My advice, whatever you buy - get quality and talk to someone about it first
Generally larger wheel is harder to learn to ride on. Taller riders (like 6’2"+) tend to prefer larger wheels. I’m 5’10" and I couldn’t move beyond the railing until I tried a 16", mainly a confidence thing.
Just a thought on wheel size and learning. I am new at this and not very good. My wife bought me a 20" Torker for my birthday in September. I was excited but was slow to learn. I finally got to the point I could get around on it a little when I had a chance to build a better quality 26". I can ride the 26" much better than the 20". I think the main thing the 20" taught me was how to fall. Stepping of off a 20" is a good bit easier/less scary/less nerve racking/less painful…than the 26". I bet you can learn quickly on the 26" but be careful coming down from that extra height.
Yeah, also less speed and height, which lead to less painful UPDs.
After I mastered the 16, I rode a free 20, then after learning to ride and fall on those at those speeds (I also put on smaller cranks on the 20 to boost speed a bit, to ease the transition further) then I had the confidence and skill to move back to the 24. The 16 and 20 have still been useful for learning the basics of tricks.
My experience is not typical. I have some paralysis in my legs so they don’t always respond properly, requiring extra precaution.
It’s certainly possible to learn on a 26". It will work best if you have a “go for it” mentality; going slow on a 26" is harder than on a 20". Your falls will be a little bigger and a little faster. But if that’s the size you want to eventually ride, and you can’t afford two unis, it’s not unreasonable to learn on 26".
This is an odd quote… our experience with the saddle on the QX is that people swap it out rapidly as it is so uncomfortable. It is a negative, not positive. The Club saddle is superb, I now have it on my Muni because I prefer it to any of the KH saddles.

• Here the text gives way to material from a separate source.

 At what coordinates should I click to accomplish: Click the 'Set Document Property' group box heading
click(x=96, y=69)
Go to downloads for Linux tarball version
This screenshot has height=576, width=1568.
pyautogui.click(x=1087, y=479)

You can learn on a 26", I learnt on the equivalent to a modern 26" and I am not tall.
As has already been said, the bigger wheels are preferred by people who “Go” for it and prefer to move. If you are someone who prefers to think about things and is a bit tentative, then I would suggest going smaller. The 24" is certainly a more common learner unicycle.
a 24 will be a good choice, and you can get a lot of use out of it. Different lengths of crank arms can really make a diff. I have a KH 24 that gets a lot of trail use with 165/137’s, and a Nimbus with 150/125’s. Neither is is a speed demon, but between the two I have much one wheeled fun on stuff ranging from gnarly, hilly, droppy, trails, to riding paved bike paths. I only really use my 26 in the winter cause for me, on the trails I ride, under our conditions, the 26 is more of a snowmobile.